Materials provided:

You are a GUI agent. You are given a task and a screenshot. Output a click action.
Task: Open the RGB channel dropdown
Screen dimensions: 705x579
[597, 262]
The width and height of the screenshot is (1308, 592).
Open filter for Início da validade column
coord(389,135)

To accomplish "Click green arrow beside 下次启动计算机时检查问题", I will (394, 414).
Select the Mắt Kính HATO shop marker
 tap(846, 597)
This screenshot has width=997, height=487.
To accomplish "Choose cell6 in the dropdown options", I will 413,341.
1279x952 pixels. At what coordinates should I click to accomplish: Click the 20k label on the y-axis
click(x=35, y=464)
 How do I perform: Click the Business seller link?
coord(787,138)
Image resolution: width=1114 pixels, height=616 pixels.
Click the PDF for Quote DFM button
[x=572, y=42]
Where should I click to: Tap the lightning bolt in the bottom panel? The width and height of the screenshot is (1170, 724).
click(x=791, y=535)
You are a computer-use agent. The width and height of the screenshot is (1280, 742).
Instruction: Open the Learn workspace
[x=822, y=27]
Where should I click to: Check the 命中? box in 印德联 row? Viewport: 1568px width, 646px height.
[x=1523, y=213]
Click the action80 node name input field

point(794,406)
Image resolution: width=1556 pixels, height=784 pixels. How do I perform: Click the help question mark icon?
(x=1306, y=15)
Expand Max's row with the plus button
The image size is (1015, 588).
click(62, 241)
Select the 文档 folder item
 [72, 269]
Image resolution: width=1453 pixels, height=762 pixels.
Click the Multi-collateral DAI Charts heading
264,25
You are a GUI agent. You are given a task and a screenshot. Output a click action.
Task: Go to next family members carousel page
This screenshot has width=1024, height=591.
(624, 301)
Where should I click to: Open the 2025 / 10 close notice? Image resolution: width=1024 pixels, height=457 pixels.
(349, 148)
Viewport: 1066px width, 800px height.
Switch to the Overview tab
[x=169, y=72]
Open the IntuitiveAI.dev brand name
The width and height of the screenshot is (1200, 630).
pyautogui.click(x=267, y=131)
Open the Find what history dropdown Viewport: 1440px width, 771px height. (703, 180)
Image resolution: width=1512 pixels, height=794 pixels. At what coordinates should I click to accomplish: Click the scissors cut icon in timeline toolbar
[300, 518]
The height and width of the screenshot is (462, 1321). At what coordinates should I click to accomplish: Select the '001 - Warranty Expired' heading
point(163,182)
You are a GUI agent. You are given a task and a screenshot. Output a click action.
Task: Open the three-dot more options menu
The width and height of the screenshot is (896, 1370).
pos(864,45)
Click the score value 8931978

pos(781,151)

Exercise details: Each line above that contains the word "will" must be copied.

Result of the task:
To accomplish "Click green arrow beside 下次启动计算机时检查问题", I will (394, 414).
To accomplish "Choose cell6 in the dropdown options", I will 413,341.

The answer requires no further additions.